Yine, bu proje müellifleri meselesi. Tabii içimizde mimar olan arkadaşlar da var. Bir proje onun müellifinin eseri, o projenin üzerinde yapacağınız tadilatlar onun doğal olarak iznine tabi. İşte, Ankara'da yaşıyoruz mesela şu an Saraçoğlu Mahallesi'nde bir kentsel dönüşüm var ama müellifi ölmüş, onun da varisleri var, onlar da şu an dava açmaya hazırlanıyorlar ki "İşte, siz Saraçoğlu Mahallesi'nde bu uygulamayı yapıyorsunuz, buna rızamız vardır, yoktur." şeklinde bir şey var. Belki böyle bir kurum da oluşturulup... Çünkü binalarımızın yaşını falan bilmiyoruz. Zaten özellikle 90 öncesi yapılan binaların deprem riski daha yüksek. Şimdi zaten 2020 yılındayız, otuz yıl... Demek ki aradan uzun bir süre geçince bu yıkılan binaların müelliflerini bulmak inanılmaz zorlaşacak. Belki bir kurum ve kuruluş olursa, bu kurum müellife ihtiyaç duymadan bu işleri çözebilir mi? Bunlar bazen küçük gibi görünen problemler ama uygulamada çok ciddi problemler oluşturuyor. Burada da böyle bir öneride bulabiliriz diyorum Başkanım.

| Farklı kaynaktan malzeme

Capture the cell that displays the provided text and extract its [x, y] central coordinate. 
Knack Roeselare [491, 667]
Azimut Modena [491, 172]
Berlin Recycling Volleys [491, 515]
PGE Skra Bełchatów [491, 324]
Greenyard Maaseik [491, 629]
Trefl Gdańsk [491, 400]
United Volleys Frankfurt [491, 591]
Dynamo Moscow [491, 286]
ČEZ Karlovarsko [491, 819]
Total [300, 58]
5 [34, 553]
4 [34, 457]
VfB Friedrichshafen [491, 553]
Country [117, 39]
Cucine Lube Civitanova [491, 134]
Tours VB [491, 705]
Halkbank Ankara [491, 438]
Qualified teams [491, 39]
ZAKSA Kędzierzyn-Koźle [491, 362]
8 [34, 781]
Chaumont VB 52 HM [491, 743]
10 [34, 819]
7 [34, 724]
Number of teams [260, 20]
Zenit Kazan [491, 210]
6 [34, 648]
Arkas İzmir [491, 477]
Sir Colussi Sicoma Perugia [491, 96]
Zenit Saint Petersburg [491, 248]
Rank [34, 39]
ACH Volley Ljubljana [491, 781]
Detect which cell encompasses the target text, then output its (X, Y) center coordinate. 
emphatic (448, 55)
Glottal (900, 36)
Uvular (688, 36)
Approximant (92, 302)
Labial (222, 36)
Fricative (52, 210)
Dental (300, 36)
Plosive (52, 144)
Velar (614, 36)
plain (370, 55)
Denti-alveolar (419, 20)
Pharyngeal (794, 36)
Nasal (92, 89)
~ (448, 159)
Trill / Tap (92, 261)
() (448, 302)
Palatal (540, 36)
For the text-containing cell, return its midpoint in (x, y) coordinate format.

Tabii, bugün bütçe görüşmeleri de var, böyle de bir sıkışıklık var. Bazen böyle yarım yarım... Koşa koşa gidip geliyoruz Başkanım. İnşallah bu sefer çalışma süreleri daha kısa olursa biz de 100 metreyi on saniyenin altına düşürmemiş oluruz.
BAŞKAN RECEP UNCUOĞLU - İnşallah.
BEDRİ YAŞAR (Samsun) - Teşekkür ediyorum Başkanım, sağ olun.